Each line starting at the one that contains "Shooting Star Mobile App (969, 996)" and ending at the one that contains "Locations (154, 52)" must be returned exactly, and the rest of the listing is left out.

**DATA RECORDS:**
****************************************
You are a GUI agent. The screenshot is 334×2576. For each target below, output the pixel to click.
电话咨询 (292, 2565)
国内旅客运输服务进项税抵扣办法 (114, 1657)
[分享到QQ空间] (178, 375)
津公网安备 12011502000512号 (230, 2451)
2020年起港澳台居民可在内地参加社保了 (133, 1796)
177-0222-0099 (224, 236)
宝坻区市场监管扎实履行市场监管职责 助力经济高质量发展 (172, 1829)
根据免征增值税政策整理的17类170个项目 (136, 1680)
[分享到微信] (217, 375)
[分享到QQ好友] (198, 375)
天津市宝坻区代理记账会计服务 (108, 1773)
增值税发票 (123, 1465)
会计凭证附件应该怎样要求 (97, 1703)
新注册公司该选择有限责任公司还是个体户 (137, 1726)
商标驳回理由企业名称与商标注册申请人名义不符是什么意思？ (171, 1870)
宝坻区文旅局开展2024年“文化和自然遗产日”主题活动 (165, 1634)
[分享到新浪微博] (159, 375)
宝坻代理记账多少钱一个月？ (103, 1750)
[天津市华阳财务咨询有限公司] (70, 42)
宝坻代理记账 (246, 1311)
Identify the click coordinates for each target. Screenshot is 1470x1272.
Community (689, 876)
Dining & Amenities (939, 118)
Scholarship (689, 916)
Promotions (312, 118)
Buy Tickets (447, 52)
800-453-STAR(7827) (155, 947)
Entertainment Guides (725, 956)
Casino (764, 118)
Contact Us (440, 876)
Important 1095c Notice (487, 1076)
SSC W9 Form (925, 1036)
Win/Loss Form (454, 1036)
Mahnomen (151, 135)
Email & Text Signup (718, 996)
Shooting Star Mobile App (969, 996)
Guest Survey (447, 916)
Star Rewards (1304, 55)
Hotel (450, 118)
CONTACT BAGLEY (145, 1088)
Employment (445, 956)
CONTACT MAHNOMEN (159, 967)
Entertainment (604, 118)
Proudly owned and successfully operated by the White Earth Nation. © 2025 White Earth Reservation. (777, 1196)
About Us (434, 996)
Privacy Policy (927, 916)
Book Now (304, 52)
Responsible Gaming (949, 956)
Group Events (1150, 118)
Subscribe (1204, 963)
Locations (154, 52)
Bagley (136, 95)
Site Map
****************************************
**EXERCISE RESPONSE:**
Shooting Star Mobile App (969, 996)
Guest Survey (447, 916)
Star Rewards (1304, 55)
Hotel (450, 118)
CONTACT BAGLEY (145, 1088)
Employment (445, 956)
CONTACT MAHNOMEN (159, 967)
Entertainment (604, 118)
Proudly owned and successfully operated by the White Earth Nation. © 2025 White Earth Reservation. (777, 1196)
About Us (434, 996)
Privacy Policy (927, 916)
Book Now (304, 52)
Responsible Gaming (949, 956)
Group Events (1150, 118)
Subscribe (1204, 963)
Locations (154, 52)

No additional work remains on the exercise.